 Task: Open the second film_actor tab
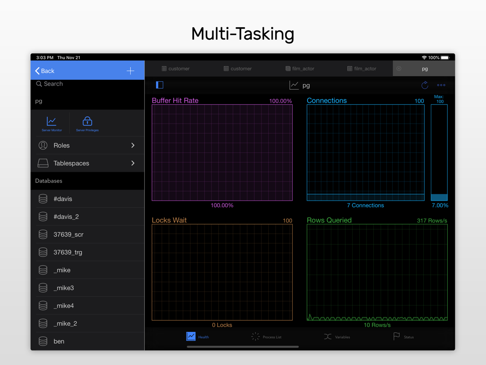coord(362,69)
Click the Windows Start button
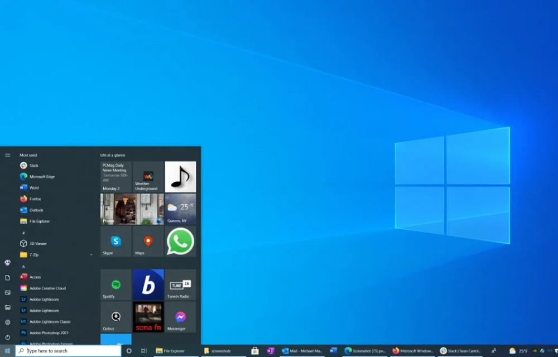The width and height of the screenshot is (558, 357). coord(7,351)
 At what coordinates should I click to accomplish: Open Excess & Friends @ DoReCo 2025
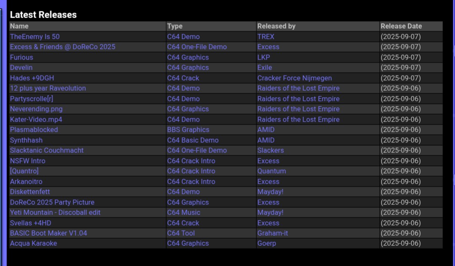click(x=63, y=47)
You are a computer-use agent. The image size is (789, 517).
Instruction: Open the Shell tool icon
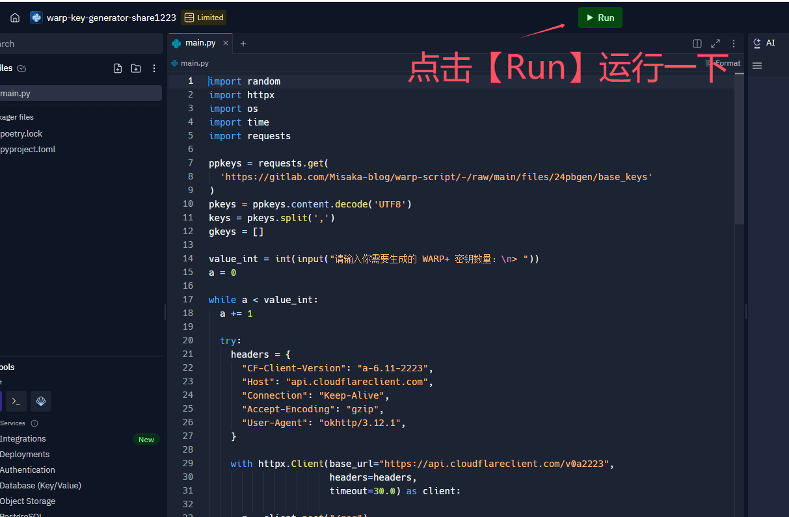click(x=16, y=401)
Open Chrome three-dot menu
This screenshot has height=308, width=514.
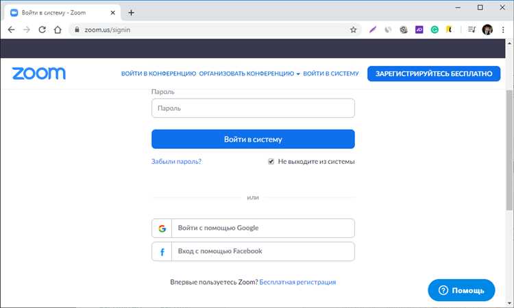(x=503, y=30)
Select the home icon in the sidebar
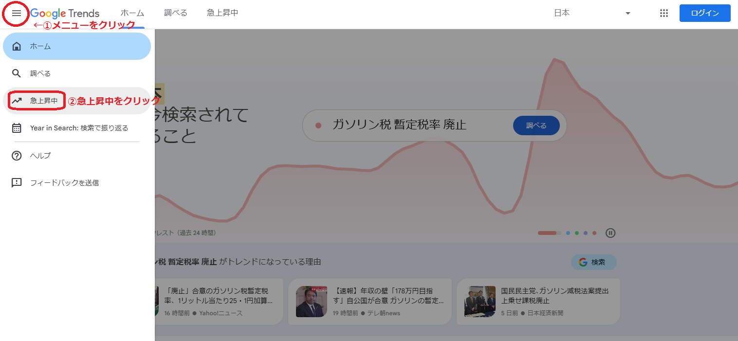Viewport: 738px width, 341px height. tap(17, 46)
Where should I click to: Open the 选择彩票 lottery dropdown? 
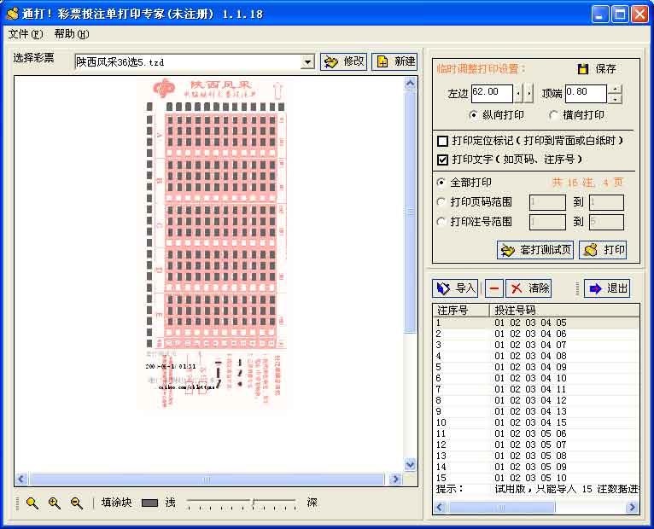click(x=307, y=62)
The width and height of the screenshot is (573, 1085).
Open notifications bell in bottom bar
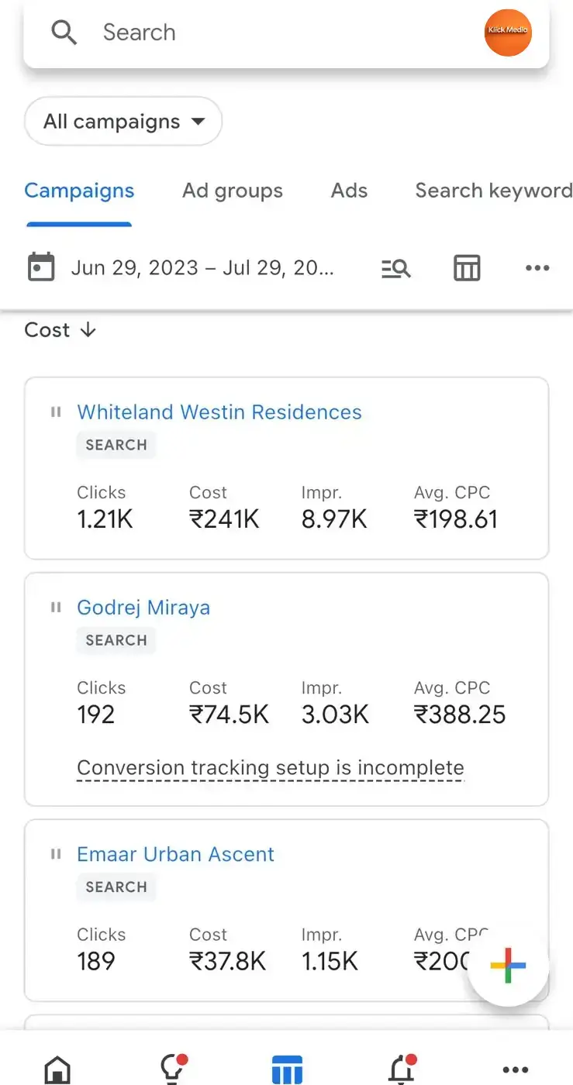[402, 1068]
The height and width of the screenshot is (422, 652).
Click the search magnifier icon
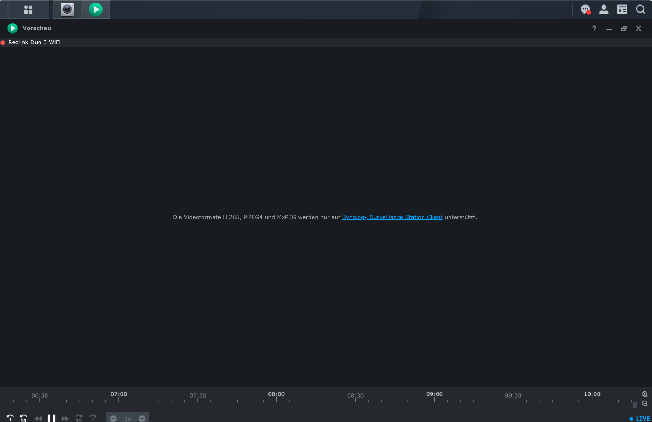tap(640, 10)
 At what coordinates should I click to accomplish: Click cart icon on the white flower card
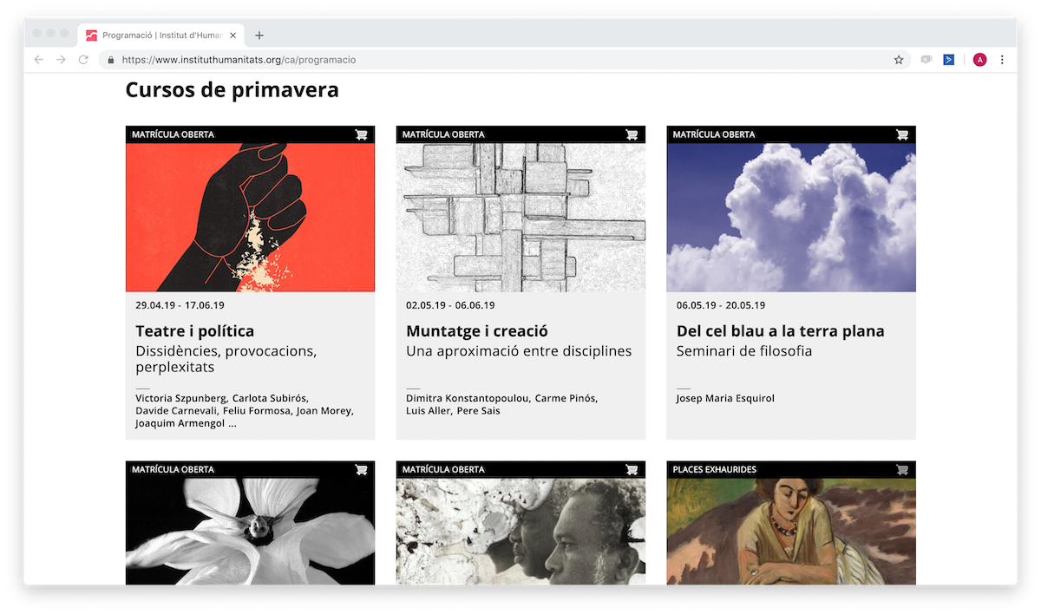tap(361, 470)
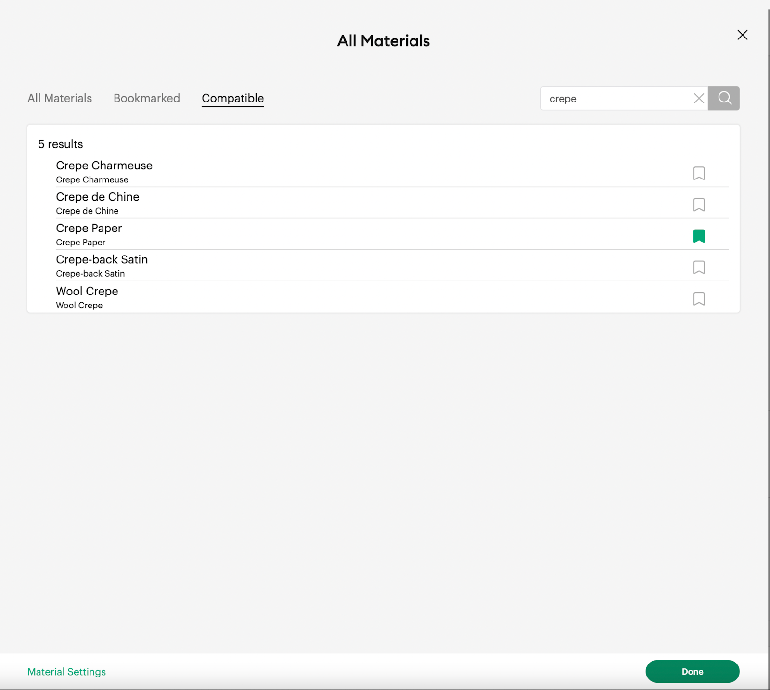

——

Exercise objective –
Begin at the first line of the records. Print every line through the one containing "The height and" exactly, but skip the pictures.

Answer for the task –
 Task: Open the second film_actor tab
coord(362,69)
Click the Windows Start button
The width and height of the screenshot is (558, 357). coord(7,351)
 At what coordinates should I click to accomplish: Open Excess & Friends @ DoReCo 2025
click(x=63, y=47)
You are a computer-use agent. The image size is (789, 517).
Instruction: Open the Shell tool icon
click(x=16, y=401)
Open Chrome three-dot menu
This screenshot has height=308, width=514.
(x=503, y=30)
Select the home icon in the sidebar
Viewport: 738px width, 341px height. tap(17, 46)
Where should I click to: Open the 选择彩票 lottery dropdown? 
click(x=307, y=62)
The width and height of the screenshot is (573, 1085).
Open notifications bell in bottom bar
[402, 1068]
The height and width of the screenshot is (422, 652).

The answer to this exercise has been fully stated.